**Requirement:** Please return every line of the entries that contains the string "label".
○ ○ ○ ○
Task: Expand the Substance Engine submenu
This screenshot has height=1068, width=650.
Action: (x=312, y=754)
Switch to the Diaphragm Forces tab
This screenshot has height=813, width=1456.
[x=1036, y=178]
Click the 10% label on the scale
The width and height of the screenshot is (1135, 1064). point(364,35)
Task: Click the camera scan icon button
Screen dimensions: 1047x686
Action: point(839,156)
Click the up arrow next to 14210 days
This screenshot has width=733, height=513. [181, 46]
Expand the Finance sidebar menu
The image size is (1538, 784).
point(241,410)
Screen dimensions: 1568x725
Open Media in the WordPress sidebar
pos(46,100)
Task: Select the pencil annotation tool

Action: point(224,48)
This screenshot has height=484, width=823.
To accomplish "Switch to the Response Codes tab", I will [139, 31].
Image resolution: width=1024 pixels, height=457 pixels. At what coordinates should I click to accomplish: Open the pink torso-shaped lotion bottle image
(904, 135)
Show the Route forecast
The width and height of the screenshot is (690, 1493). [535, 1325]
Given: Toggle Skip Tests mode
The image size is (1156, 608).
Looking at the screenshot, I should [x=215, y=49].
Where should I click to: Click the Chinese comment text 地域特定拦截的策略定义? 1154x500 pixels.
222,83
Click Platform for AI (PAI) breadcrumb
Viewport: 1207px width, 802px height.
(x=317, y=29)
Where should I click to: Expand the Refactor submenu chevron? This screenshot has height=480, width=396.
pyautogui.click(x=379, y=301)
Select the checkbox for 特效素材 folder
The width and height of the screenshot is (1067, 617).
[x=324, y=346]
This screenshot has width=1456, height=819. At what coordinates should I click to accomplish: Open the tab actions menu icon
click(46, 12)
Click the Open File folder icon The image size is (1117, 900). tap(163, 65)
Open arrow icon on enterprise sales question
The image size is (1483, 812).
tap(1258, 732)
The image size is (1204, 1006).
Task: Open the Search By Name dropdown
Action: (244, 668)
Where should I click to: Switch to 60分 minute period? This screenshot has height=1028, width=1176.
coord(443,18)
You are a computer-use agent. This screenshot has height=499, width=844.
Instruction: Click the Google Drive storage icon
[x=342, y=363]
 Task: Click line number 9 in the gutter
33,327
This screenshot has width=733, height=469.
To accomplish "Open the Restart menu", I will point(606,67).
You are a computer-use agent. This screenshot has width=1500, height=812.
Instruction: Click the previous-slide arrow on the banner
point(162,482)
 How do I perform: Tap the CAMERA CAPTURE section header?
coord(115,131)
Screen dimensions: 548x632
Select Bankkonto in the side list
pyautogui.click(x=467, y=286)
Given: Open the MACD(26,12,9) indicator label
○ ○ ○ ○
**Response to this exercise:**
Click the 10% label on the scale
Given: Open the MACD(26,12,9) indicator label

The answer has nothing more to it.